Durchwachsener Start in die RSG-WM Italien

Lea Tkaltschewitsch (TSG Neu-Isenburg) und Noemi Peschel (TSV Schmiden) haben einen durchwachsenen Start in die RSG-Weltmeisterschaften in Pesaro (Italien) erwischt.

Beide Gymnastinnen sind zum ersten Mal bei einer WM der Aktiven und sollen dabei vor allem Erfahrungen sammeln und sich mutig präsentieren. Nach der Hälfte der Übungen lag die deutsche Meisterin Tkaltschewitsch im Mehrkampf auf Rang 50, Peschel folgte auf Platz 62.
Ganz zufrieden waren beide nicht mit ihren Auftritten. Tkaltschewitsch hatte es in beiden Vorträgen versäumt, ihr volles Programm zu präsentieren. Die Ausgangsnoten - 6,2 mit dem Reifen und 5,8 mit dem Ball - waren entsprechend niedriger als geplant.

Ihre Teamkollegin verlor am Ende der Reifenübung das Gerät, das auch noch außerhalb der Fläche landete. Erhebliche Abzüge bedeuteten nur 10,65 Punkte und Platz 75. Mit dem Ball lief es besser: Rang 45 mit 13,30 Punkten und damit vier Plätze vor Tkaltschewitsch, die mit 13,00 Punkten 49. wurde.

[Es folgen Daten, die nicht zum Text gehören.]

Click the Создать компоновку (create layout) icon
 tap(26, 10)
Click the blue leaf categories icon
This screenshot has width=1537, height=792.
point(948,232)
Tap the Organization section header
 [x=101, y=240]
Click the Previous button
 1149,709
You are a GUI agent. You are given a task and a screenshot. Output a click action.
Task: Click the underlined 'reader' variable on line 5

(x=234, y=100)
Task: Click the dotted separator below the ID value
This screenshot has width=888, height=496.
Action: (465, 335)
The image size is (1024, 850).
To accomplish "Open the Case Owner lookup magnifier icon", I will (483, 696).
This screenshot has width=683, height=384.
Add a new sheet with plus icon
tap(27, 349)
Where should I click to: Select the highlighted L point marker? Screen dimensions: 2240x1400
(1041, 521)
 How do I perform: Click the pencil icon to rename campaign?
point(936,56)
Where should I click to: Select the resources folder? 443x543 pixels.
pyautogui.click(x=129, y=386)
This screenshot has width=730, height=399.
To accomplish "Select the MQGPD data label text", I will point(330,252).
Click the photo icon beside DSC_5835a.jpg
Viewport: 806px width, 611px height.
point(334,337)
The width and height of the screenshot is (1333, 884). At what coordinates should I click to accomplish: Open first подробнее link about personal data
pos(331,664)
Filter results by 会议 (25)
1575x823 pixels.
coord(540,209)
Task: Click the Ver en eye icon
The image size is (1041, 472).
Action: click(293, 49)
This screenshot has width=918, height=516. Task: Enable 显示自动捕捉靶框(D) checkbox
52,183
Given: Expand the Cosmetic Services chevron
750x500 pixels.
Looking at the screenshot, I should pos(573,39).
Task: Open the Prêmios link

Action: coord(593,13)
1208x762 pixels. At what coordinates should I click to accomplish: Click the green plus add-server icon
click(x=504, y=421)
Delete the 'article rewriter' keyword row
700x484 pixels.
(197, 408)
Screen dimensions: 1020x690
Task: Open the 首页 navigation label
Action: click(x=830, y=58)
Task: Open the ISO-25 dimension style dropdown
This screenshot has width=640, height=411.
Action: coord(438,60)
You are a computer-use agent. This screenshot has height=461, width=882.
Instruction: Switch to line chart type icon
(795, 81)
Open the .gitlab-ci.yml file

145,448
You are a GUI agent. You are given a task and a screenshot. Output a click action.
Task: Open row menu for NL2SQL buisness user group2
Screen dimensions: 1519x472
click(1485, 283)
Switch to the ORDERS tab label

Mit dem Reifen reichte es für die 16-Jährige zu Rang 48 mit 13,30 Punkten.  
Weltmeisterin mit dem Reifen wurde die Russin Dina Averina mit 19,10 Punkten vor ihrer Zwillingsschwester Arina (19,00). Mit dem Ball tauschten die beiden die Plätze: Arina gewann mit 18,95 Punkten vor Dina (18,70).

Die Nationalmannschaft Gruppe tritt an der Adriaküste erst am Wochenende in der Besetzung Natalie Hermann (Kapitänin, Bremen 1860), Daniela Huber (TV Rehlingen), Julia Stavickaja (Bremen 1860), Alexandra Tikhonovich (Berliner TSC) und Sina Tkaltschewitsch (TSG Neu-Isenburg) an. Für die im Nationalmannschaftszentrum in Fellbach-Schmiden trainierende Formation ist es die erste WM nach den Olympischen Spielen in Rio de Janeiro. Durch die personellen Veränderungen bzw. Rücktritte im Olympia-Team stellen die Titelkämpfe in Pesaro eine wichtige Standortbestimmung für die Gruppe dar. Das Ziel ist das Erreichen der besten zwölf Teams. Dabei soll auch eine neue Musikauswahl helfen. Mit den fünf Reifen werden die Gymnastinnen zu Tango-Musik auftreten. Für die zweite Übung mit den Handgeräten drei Bälle/ zwei Seile ist Pop/ Rap vorgesehen. Die Mannschaft von Trainerin Ekaterina Dulamova und Ballettmeister Gjergj Bodari will an die guten Leistungen zuletzt beim Berlin Masters anknüpfen. Dort gelangen den fünf Gymnastinnen fehlerfreie Darbietungen.